Lenin: "It is doubtful if in all history any man's hand left as deep a mark upon the world."

Editorial from The Liberator Magazine in honour of Lenin's death January 21, 1924

V. I. Lenin makes a speech at the funeral of Sverdlov. Moscow, March 1919.


Lenin


VLADIMIR Ilyich Ulyanov is dead. With him expired the mind that had more than any other to do with the shaping of this century. It is doubtful if in all history any man's hand left as deep a mark upon the world. The nations for centuries to come will flow into forms first sketched by him.


Wielding through sheer mental force a power greater than that of any other living person, this man had a personal modesty almost incredible. His conversation revealed an impersonal attitude, a lack of interest in himself that was disconcerting. On the wages of a mechanic he lived in two rooms and always was seen in the cheap clothing and cap of a workingman.


But politically, no false modesty but an amazing audacity was the chief characteristic of Lenin. When kings, emperors, presidents, parliaments and world financiers declared a war between the nations, the obscure political party of workers led by Lenin did not hesitate to amend the declaration to read:


"Conversion of the imperialistic war into a civil war of the oppressed against the oppressors and for socialism."


The amendment stands. Not national wars, but revolutions, are the deciding characteristics of the century.

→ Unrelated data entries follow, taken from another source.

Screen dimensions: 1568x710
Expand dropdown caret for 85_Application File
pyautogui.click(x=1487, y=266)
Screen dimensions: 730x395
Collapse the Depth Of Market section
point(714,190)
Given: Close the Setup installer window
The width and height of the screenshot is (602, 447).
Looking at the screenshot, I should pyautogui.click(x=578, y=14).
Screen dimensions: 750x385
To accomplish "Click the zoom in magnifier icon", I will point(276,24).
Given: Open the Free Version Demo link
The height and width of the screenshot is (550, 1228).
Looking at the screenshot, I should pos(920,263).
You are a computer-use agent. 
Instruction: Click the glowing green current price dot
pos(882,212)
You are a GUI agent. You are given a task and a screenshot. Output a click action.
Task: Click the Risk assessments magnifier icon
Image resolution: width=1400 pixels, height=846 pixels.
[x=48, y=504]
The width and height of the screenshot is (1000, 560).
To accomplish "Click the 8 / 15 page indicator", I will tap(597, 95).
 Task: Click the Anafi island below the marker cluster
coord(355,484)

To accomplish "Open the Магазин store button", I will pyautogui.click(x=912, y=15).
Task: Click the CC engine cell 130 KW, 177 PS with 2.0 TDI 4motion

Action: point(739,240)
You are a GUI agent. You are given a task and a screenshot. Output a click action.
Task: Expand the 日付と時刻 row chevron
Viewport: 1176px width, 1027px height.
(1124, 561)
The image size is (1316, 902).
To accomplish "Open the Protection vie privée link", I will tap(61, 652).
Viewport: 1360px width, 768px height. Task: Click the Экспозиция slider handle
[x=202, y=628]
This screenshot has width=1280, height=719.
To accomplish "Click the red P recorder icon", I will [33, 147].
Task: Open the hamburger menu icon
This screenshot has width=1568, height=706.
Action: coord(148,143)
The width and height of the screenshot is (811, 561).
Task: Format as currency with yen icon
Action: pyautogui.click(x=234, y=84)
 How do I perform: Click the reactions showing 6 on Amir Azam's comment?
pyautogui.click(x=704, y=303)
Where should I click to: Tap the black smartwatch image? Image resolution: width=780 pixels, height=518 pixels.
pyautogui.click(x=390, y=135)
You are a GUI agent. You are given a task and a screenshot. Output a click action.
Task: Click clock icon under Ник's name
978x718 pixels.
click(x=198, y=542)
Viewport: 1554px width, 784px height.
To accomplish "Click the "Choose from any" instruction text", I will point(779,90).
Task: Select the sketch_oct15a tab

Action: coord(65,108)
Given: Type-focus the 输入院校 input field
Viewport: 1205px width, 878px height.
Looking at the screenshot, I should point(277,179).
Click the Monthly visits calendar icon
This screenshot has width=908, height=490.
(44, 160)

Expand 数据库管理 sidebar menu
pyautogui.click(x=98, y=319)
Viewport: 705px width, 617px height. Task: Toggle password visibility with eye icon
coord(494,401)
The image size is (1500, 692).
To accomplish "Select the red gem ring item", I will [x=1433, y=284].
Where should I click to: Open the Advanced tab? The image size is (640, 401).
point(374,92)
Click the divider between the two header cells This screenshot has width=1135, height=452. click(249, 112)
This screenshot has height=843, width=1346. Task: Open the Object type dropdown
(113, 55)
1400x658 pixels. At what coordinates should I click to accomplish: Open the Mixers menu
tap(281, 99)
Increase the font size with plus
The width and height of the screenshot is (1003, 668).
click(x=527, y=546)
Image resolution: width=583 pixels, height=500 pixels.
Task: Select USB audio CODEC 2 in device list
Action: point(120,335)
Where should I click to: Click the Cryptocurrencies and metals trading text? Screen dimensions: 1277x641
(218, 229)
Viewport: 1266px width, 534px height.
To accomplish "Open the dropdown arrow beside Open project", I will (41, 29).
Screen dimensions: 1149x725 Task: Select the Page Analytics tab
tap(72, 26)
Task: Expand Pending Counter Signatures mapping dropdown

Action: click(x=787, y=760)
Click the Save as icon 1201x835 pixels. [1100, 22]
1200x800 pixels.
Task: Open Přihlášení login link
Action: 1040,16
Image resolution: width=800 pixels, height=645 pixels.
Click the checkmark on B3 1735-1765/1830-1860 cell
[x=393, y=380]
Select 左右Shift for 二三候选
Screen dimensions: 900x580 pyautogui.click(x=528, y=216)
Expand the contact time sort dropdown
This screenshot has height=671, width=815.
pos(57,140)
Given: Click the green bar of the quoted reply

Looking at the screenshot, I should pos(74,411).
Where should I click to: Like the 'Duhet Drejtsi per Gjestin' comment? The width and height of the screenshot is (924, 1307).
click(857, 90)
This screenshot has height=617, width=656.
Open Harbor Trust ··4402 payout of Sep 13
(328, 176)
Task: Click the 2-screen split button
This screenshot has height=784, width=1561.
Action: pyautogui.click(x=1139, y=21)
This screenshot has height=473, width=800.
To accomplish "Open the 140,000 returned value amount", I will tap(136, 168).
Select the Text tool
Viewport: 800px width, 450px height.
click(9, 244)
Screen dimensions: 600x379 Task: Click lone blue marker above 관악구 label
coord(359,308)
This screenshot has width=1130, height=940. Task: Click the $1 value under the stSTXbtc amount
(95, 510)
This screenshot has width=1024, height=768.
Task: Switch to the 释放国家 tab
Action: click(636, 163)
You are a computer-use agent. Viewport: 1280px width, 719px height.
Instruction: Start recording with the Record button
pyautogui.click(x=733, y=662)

When capitalism's greatest men declared the formation of an "international" of capitalist governments—the League of Nations—which would thenceforth settle the affairs of all men, Lenin amended this to read:


"The formation of a revolutionary International of the working class of all nations against their governments."


And today the Communist International is stronger than the League of Nations.


It would be absurd to say that Lenin made the Russian revolution, or to say that he did not. He was its brain, formed within it, inevitable to it and indispensable to it. Lenin was a necessary phenomenon among the phenomena of the revolution. In September, 1918, when it was thought that he would die of the bullet-wound inflicted by a "socialist-revolutionist," there was a substantial fear that without his leadership the revolution would fall over the precipice on the brink of which it then balanced. This was a view held mostly by outsiders, by the camp-followers of the revolution, in whose minds all social phenomena are the personal acts of great men. Among communists at the time it was said that Lenin's death at an earlier period might have been fatal to the revolution, but that the revolution had already outgrown the indispensability of any one, even its greatest leader. Lenin lived five years longer and guided the revolution through several dangerous crises, notably the wars of defense against invasions, and the economic impasse out of which Russia retreated with the daring measure of the "New Economic Policy," then to turn and recommence the socialist advance. Lenin led the Revolution beyond the point of dependence upon Lenin.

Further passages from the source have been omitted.